### Estratto del documento
Sentenza scelta dal dott. Domenico Cirasole direttore del sito giuridico http://www.gadit.it/

Svolgimento del processo – Motivi della decisione

1. Il ricorrente è titolare di una licenza di porto di fucile, rilasciata dalla Questura di Parma il 4.6.2006.

2. Il 22.8.2008 i Carabinieri della Stazione di Fornovo Taro inviavano al Prefetto di Parma un’informativa nella quale si dava atto che il ricorrente aveva esploso alcuni colpi di fucile all’interno della propria abitazione sita in un condominio, con conseguente pericolo per l’incolumità degli altri condomini.

3. Quindi il Prefetto di Parma e il Questore di Parma, rispettivamente il 6.8.2008 e l’8.9.2008, inviavano al ricorrente le comunicazioni di avvio dei procedimenti per il divieto di detenzione armi e per la sospensione e la revoca del porto di fucile ad uso sportivo.

4. Nonostante le osservazioni presentate dal ricorrente, le autorità procedenti emettevano i provvedimenti impugnati dei quali l’interessato deduce l’illegittimità per violazione di legge, nonché per eccesso di potere per sviamento e irragionevolezza giacché il divieto e la revoca gravati si fondano sulle mere asserzioni dei vicini di casa, in assenza di indagini atte a dimostrare la ricorrenza dei presupposti prescritti dalla legge per addivenire all’adozione dei predetti atti.

5. L’Amministrazione dell’Interno, ritualmente costituitosi in giudizio, ha concluso per la reiezione del ricorso.

6. Alla pubblica udienza del 9.11.2010 la causa è stata trattenuta in decisione, senti i difensori presenti come da verbale d’udienza.

7. Il ricorso non è fondato e va respinto per le seguenti motivazioni.

### Elenco
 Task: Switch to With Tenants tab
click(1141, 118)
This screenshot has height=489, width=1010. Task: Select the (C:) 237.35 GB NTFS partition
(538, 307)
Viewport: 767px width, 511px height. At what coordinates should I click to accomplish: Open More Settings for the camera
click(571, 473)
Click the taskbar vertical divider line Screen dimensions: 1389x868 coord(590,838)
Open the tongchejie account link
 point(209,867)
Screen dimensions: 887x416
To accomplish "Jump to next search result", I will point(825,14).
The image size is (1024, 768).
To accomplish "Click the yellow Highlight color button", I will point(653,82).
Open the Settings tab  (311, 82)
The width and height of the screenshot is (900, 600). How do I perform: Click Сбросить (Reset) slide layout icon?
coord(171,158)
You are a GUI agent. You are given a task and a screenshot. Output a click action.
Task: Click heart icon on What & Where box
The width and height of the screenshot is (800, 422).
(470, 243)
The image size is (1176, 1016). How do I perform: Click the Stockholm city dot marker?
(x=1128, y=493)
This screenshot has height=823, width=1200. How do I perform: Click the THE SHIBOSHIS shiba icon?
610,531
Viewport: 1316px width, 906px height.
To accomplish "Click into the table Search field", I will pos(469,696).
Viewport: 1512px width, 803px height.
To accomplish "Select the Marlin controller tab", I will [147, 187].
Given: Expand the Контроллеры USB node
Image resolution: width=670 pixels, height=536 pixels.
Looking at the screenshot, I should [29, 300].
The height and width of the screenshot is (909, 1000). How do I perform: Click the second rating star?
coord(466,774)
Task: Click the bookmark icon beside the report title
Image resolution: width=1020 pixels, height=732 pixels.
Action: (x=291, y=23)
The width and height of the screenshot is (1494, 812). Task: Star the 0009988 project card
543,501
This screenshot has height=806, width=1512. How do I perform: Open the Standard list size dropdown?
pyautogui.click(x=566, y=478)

### Compiti da svolgere
A) Rispondi a queste domande sulla sentenza:
(i) Quale Questura ha rilasciato la licenza di porto di fucile al ricorrente, e in che data?
(ii) Dove si trovava l'abitazione in cui il ricorrente ha esploso i colpi di fucile?
(iii) In quale data la causa è stata trattenuta in decisione?
B) Secondo la sentenza, per quale motivo il ricorrente sostiene che il divieto e la revoca siano illegittimi per eccesso di potere?
Le righe non hanno alcun legame con la sentenza.

### Risposte scritte
A)
(i) La Questura di Parma, il 4.6.2006.
(ii) In un condominio.
(iii) Alla pubblica udienza del 9.11.2010.

B) Il ricorrente sostiene che il divieto e la revoca si fondano soltanto sulle asserzioni dei vicini di casa. Secondo lui mancano indagini che dimostrino i presupposti richiesti dalla legge per adottare tali atti.